Item position entries:
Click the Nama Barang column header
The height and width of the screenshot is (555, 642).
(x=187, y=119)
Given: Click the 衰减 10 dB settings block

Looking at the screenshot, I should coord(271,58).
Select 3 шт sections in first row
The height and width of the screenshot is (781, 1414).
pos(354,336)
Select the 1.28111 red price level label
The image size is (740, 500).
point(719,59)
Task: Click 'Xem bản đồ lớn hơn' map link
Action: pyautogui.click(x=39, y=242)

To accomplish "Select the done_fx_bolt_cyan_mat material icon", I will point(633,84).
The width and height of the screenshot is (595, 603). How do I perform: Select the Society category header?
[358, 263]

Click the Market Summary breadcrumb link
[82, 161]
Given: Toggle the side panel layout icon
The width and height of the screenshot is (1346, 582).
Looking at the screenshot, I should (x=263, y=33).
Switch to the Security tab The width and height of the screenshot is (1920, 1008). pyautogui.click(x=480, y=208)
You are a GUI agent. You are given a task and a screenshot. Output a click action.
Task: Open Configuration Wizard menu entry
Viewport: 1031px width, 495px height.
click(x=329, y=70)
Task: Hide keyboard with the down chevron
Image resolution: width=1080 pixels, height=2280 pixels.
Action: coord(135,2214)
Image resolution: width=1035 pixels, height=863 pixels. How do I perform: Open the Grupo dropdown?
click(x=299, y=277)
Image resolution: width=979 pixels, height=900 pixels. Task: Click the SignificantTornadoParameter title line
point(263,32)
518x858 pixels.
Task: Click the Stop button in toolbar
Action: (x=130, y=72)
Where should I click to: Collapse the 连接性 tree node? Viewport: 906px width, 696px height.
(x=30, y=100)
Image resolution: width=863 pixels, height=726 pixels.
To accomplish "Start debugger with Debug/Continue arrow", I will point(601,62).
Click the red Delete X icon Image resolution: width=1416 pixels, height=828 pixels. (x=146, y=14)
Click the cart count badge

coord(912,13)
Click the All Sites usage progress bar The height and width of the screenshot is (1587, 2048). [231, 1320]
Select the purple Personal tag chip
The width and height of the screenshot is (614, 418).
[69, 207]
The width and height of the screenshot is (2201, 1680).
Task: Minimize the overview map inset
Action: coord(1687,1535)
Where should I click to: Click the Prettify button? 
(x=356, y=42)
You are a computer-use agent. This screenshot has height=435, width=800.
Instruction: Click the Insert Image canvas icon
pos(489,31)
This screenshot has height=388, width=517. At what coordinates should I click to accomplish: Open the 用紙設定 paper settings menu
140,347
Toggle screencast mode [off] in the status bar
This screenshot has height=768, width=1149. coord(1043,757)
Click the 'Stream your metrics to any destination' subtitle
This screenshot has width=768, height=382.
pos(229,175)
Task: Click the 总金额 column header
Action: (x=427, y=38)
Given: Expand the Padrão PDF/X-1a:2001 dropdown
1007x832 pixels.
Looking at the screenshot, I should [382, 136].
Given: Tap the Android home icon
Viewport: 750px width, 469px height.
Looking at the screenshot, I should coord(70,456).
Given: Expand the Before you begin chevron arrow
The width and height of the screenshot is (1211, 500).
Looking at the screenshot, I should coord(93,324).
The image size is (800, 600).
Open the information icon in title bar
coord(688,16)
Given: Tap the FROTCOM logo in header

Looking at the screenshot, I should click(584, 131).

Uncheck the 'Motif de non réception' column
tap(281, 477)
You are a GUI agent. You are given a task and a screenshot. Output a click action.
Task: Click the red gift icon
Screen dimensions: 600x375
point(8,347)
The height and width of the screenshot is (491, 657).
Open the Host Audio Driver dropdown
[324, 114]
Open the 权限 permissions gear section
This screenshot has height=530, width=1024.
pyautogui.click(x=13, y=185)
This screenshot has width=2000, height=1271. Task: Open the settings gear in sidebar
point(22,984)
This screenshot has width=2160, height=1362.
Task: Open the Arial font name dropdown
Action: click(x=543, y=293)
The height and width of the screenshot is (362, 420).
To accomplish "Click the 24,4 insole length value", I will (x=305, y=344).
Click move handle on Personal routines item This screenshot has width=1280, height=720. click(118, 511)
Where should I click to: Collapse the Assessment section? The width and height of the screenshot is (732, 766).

> **TASK BRIEF**:
Return these lines without any change, from the line with "Switch to the" to the line with "Action: (x=427, y=38)", both included.

> **SOLUTION FOR THIS TASK**:
Switch to the Security tab The width and height of the screenshot is (1920, 1008). pyautogui.click(x=480, y=208)
You are a GUI agent. You are given a task and a screenshot. Output a click action.
Task: Open Configuration Wizard menu entry
Viewport: 1031px width, 495px height.
click(x=329, y=70)
Task: Hide keyboard with the down chevron
Image resolution: width=1080 pixels, height=2280 pixels.
Action: coord(135,2214)
Image resolution: width=1035 pixels, height=863 pixels. How do I perform: Open the Grupo dropdown?
click(x=299, y=277)
Image resolution: width=979 pixels, height=900 pixels. Task: Click the SignificantTornadoParameter title line
point(263,32)
518x858 pixels.
Task: Click the Stop button in toolbar
Action: (x=130, y=72)
Where should I click to: Collapse the 连接性 tree node? Viewport: 906px width, 696px height.
(x=30, y=100)
Image resolution: width=863 pixels, height=726 pixels.
To accomplish "Start debugger with Debug/Continue arrow", I will point(601,62).
Click the red Delete X icon Image resolution: width=1416 pixels, height=828 pixels. (x=146, y=14)
Click the cart count badge

coord(912,13)
Click the All Sites usage progress bar The height and width of the screenshot is (1587, 2048). [231, 1320]
Select the purple Personal tag chip
The width and height of the screenshot is (614, 418).
[69, 207]
The width and height of the screenshot is (2201, 1680).
Task: Minimize the overview map inset
Action: coord(1687,1535)
Where should I click to: Click the Prettify button? 
(x=356, y=42)
You are a computer-use agent. This screenshot has height=435, width=800.
Instruction: Click the Insert Image canvas icon
pos(489,31)
This screenshot has height=388, width=517. At what coordinates should I click to accomplish: Open the 用紙設定 paper settings menu
140,347
Toggle screencast mode [off] in the status bar
This screenshot has height=768, width=1149. coord(1043,757)
Click the 'Stream your metrics to any destination' subtitle
This screenshot has width=768, height=382.
pos(229,175)
Task: Click the 总金额 column header
Action: (x=427, y=38)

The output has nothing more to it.